>> start Passage to read

Jayden Brailey (born 9 April 1996) is an Australian professional rugby league footballer who plays as a hooker for the Newcastle Knights in the NRL.

He previously played for the Cronulla-Sutherland Sharks in the National Rugby League.

Background
Brailey was born in Hurstville, New South Wales, Australia. He is of English descent.

He played his junior football for the Aquinas Colts and attended Aquinas College, Menai. In 2014, Brailey played for the Australian Schoolboys. In 2015 and 2016, Brailey played for the Sharks NYC team. On 4 September 2016, Brailey was awarded as the 2016 Holden Cup Player of the Year.

Playing career

2017
After the retirement of Michael Ennis after the Sharks' historical 2016 NRL Grand Final win against the Melbourne Storm, Brailey earned the job of hooker ahead of new recruits, Daniel Mortimer and Manaia Cherrington. He made his debut for the Sharks in the World Club Challenge match against the Wigan Warriors. On 2 March, Brailey made his first appearance in the  NRL against the Brisbane Broncos. In Round 16 against Manly, Brailey suffered a broken jaw after attempting to tackle Manly player Dylan Walker. He was ruled out for two months and returned for in round 24.

>> end Passage to read
>> start Supplied information

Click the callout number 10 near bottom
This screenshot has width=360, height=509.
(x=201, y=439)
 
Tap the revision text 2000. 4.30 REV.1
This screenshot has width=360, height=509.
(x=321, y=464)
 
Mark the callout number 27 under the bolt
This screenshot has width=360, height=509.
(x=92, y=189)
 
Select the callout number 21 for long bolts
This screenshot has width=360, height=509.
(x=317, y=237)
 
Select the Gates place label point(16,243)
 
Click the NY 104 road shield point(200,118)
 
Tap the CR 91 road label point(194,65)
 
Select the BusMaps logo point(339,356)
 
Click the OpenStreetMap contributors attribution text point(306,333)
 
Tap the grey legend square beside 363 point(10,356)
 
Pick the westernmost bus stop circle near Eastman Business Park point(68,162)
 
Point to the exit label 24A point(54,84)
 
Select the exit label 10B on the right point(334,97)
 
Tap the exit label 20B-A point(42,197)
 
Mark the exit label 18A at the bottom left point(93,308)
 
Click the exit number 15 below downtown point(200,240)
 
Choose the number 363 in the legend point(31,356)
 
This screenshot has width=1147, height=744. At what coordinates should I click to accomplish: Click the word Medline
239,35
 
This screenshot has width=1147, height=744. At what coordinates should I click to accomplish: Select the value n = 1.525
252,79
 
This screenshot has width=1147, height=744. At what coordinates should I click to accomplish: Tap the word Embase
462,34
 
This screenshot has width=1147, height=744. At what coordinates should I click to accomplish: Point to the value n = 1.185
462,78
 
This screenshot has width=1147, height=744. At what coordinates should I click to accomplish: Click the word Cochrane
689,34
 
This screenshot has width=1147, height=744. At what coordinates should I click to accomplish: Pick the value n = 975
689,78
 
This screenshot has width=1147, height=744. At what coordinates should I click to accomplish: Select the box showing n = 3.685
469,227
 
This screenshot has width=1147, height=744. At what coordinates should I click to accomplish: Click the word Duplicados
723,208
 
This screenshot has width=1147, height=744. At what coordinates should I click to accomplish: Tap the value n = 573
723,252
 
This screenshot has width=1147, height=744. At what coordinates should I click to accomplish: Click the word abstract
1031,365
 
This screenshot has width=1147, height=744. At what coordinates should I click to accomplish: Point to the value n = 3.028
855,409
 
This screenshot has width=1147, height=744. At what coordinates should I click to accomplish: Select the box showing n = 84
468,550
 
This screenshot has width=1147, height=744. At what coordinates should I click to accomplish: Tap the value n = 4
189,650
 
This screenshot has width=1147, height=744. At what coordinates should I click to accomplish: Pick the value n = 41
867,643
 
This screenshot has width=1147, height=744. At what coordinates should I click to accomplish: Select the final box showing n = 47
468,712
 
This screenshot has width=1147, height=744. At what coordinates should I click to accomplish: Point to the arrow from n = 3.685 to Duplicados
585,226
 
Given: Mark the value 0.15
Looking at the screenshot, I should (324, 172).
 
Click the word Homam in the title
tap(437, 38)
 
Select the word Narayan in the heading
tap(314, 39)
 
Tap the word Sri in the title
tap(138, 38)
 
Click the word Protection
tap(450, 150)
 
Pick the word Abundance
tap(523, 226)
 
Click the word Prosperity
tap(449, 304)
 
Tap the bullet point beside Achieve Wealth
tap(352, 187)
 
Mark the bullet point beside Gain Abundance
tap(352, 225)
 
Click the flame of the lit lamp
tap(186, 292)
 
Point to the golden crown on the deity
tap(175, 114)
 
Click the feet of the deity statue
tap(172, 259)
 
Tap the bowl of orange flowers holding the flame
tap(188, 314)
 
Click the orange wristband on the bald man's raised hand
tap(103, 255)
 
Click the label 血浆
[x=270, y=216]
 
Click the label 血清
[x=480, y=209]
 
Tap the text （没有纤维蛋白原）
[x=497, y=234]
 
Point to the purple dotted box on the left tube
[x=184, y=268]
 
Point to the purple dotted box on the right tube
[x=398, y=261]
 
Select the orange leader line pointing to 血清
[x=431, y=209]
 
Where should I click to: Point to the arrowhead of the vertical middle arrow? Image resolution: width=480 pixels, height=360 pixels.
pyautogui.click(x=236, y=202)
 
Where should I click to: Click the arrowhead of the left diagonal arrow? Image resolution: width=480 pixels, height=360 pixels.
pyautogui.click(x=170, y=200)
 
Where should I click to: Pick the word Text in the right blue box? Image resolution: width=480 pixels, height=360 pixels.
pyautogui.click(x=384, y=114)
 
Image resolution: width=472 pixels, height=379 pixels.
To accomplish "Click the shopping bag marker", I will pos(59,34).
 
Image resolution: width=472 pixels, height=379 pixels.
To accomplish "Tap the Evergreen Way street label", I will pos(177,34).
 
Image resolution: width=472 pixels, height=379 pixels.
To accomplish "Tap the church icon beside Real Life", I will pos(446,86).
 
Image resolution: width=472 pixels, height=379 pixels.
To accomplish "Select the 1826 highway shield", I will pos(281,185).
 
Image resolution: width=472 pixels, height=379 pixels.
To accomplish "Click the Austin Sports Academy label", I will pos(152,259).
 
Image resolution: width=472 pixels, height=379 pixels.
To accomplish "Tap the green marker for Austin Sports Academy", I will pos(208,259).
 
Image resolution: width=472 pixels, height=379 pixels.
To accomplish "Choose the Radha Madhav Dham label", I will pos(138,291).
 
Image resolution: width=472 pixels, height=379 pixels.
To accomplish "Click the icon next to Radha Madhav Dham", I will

>> end Supplied information

# Exercise objective:
Reproduce the section of the Jayden Brailey text that begins with "Jayden Brailey (born" and ends with "National Rugby League.", word for word. This data has no connection to the Jayden Brailey text.

# Response below:
Jayden Brailey (born 9 April 1996) is an Australian professional rugby league footballer who plays as a hooker for the Newcastle Knights in the NRL.

He previously played for the Cronulla-Sutherland Sharks in the National Rugby League.